___ SUPPLIED MATERIAL ___

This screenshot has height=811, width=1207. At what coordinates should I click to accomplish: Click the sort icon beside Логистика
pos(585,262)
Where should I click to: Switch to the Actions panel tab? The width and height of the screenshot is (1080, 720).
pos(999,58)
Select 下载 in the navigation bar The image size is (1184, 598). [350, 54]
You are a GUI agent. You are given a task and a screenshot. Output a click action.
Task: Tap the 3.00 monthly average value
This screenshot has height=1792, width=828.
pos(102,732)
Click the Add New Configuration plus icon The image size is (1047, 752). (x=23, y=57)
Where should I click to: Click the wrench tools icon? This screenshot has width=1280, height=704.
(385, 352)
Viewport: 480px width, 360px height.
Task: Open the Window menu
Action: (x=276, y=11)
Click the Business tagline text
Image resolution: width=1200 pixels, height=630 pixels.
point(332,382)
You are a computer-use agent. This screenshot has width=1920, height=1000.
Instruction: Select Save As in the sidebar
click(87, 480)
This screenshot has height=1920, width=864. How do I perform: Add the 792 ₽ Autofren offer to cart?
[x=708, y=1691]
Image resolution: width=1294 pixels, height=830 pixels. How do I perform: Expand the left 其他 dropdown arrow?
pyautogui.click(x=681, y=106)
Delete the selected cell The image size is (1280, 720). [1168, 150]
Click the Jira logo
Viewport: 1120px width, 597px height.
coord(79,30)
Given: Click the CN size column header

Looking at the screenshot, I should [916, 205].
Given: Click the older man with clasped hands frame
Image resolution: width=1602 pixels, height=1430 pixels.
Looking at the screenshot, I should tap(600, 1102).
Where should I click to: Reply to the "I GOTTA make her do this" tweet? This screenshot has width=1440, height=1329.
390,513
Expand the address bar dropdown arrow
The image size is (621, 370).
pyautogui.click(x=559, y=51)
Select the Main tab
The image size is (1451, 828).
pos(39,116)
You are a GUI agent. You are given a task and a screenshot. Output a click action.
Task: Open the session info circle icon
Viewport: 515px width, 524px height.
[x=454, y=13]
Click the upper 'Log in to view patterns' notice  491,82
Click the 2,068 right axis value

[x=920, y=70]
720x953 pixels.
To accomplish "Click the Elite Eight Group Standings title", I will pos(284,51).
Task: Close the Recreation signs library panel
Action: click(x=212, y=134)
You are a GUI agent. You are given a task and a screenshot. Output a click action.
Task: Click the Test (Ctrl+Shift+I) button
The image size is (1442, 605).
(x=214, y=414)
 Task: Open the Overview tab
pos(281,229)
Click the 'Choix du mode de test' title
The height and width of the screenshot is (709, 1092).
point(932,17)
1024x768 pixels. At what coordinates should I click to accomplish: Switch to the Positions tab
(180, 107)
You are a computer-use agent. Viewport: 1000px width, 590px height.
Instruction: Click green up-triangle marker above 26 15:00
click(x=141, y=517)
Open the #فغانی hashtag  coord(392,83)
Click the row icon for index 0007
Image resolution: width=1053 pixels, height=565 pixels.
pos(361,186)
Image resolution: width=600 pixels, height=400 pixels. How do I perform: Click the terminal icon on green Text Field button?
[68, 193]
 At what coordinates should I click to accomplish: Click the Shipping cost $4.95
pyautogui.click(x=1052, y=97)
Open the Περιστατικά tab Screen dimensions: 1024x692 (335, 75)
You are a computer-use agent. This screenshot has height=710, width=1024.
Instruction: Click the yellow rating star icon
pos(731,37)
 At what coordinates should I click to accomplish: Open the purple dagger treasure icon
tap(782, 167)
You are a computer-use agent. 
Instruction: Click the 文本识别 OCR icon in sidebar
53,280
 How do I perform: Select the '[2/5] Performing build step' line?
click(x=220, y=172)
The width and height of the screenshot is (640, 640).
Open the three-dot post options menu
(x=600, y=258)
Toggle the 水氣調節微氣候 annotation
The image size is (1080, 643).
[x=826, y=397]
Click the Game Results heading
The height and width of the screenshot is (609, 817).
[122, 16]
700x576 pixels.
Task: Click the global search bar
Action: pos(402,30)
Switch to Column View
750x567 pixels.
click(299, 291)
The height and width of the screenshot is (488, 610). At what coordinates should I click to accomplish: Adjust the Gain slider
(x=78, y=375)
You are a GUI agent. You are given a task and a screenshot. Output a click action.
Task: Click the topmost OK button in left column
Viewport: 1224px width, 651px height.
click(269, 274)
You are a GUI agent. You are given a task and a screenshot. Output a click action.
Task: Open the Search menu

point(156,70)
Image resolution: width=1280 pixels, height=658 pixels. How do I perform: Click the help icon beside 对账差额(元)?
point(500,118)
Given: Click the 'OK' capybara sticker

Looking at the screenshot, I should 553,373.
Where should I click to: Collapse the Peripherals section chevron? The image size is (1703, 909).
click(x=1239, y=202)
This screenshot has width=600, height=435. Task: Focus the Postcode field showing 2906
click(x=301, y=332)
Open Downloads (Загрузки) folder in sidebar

___

Every record must be output again with its wording unchanged.

_EXERCISE OUTPUT_:
This screenshot has height=811, width=1207. At what coordinates should I click to accomplish: Click the sort icon beside Логистика
pos(585,262)
Where should I click to: Switch to the Actions panel tab? The width and height of the screenshot is (1080, 720).
pos(999,58)
Select 下载 in the navigation bar The image size is (1184, 598). [350, 54]
You are a GUI agent. You are given a task and a screenshot. Output a click action.
Task: Tap the 3.00 monthly average value
This screenshot has height=1792, width=828.
pos(102,732)
Click the Add New Configuration plus icon The image size is (1047, 752). (x=23, y=57)
Where should I click to: Click the wrench tools icon? This screenshot has width=1280, height=704.
(385, 352)
Viewport: 480px width, 360px height.
Task: Open the Window menu
Action: (x=276, y=11)
Click the Business tagline text
Image resolution: width=1200 pixels, height=630 pixels.
point(332,382)
You are a computer-use agent. This screenshot has width=1920, height=1000.
Instruction: Select Save As in the sidebar
click(87, 480)
This screenshot has height=1920, width=864. How do I perform: Add the 792 ₽ Autofren offer to cart?
[x=708, y=1691]
Image resolution: width=1294 pixels, height=830 pixels. How do I perform: Expand the left 其他 dropdown arrow?
pyautogui.click(x=681, y=106)
Delete the selected cell The image size is (1280, 720). [1168, 150]
Click the Jira logo
Viewport: 1120px width, 597px height.
coord(79,30)
Given: Click the CN size column header

Looking at the screenshot, I should [916, 205].
Given: Click the older man with clasped hands frame
Image resolution: width=1602 pixels, height=1430 pixels.
Looking at the screenshot, I should tap(600, 1102).
Where should I click to: Reply to the "I GOTTA make her do this" tweet? This screenshot has width=1440, height=1329.
390,513
Expand the address bar dropdown arrow
The image size is (621, 370).
pyautogui.click(x=559, y=51)
Select the Main tab
The image size is (1451, 828).
pos(39,116)
You are a GUI agent. You are given a task and a screenshot. Output a click action.
Task: Open the session info circle icon
Viewport: 515px width, 524px height.
[x=454, y=13]
Click the upper 'Log in to view patterns' notice  491,82
Click the 2,068 right axis value

[x=920, y=70]
720x953 pixels.
To accomplish "Click the Elite Eight Group Standings title", I will pos(284,51).
Task: Close the Recreation signs library panel
Action: click(x=212, y=134)
You are a GUI agent. You are given a task and a screenshot. Output a click action.
Task: Click the Test (Ctrl+Shift+I) button
The image size is (1442, 605).
(x=214, y=414)
 Task: Open the Overview tab
pos(281,229)
Click the 'Choix du mode de test' title
The height and width of the screenshot is (709, 1092).
point(932,17)
1024x768 pixels. At what coordinates should I click to accomplish: Switch to the Positions tab
(180, 107)
You are a computer-use agent. Viewport: 1000px width, 590px height.
Instruction: Click green up-triangle marker above 26 15:00
click(x=141, y=517)
Open the #فغانی hashtag  coord(392,83)
Click the row icon for index 0007
Image resolution: width=1053 pixels, height=565 pixels.
pos(361,186)
Image resolution: width=600 pixels, height=400 pixels. How do I perform: Click the terminal icon on green Text Field button?
[68, 193]
 At what coordinates should I click to accomplish: Click the Shipping cost $4.95
pyautogui.click(x=1052, y=97)
Open the Περιστατικά tab Screen dimensions: 1024x692 (335, 75)
You are a computer-use agent. This screenshot has height=710, width=1024.
Instruction: Click the yellow rating star icon
pos(731,37)
 At what coordinates should I click to accomplish: Open the purple dagger treasure icon
tap(782, 167)
You are a computer-use agent. 
Instruction: Click the 文本识别 OCR icon in sidebar
53,280
 How do I perform: Select the '[2/5] Performing build step' line?
click(x=220, y=172)
The width and height of the screenshot is (640, 640).
Open the three-dot post options menu
(x=600, y=258)
Toggle the 水氣調節微氣候 annotation
The image size is (1080, 643).
[x=826, y=397]
Click the Game Results heading
The height and width of the screenshot is (609, 817).
[122, 16]
700x576 pixels.
Task: Click the global search bar
Action: pos(402,30)
Switch to Column View
750x567 pixels.
click(299, 291)
The height and width of the screenshot is (488, 610). At what coordinates should I click to accomplish: Adjust the Gain slider
(x=78, y=375)
You are a GUI agent. You are given a task and a screenshot. Output a click action.
Task: Click the topmost OK button in left column
Viewport: 1224px width, 651px height.
click(269, 274)
You are a GUI agent. You are given a task and a screenshot. Output a click action.
Task: Open the Search menu

point(156,70)
Image resolution: width=1280 pixels, height=658 pixels. How do I perform: Click the help icon beside 对账差额(元)?
point(500,118)
Given: Click the 'OK' capybara sticker

Looking at the screenshot, I should 553,373.
Where should I click to: Collapse the Peripherals section chevron? The image size is (1703, 909).
click(x=1239, y=202)
This screenshot has width=600, height=435. Task: Focus the Postcode field showing 2906
click(x=301, y=332)
Open Downloads (Загрузки) folder in sidebar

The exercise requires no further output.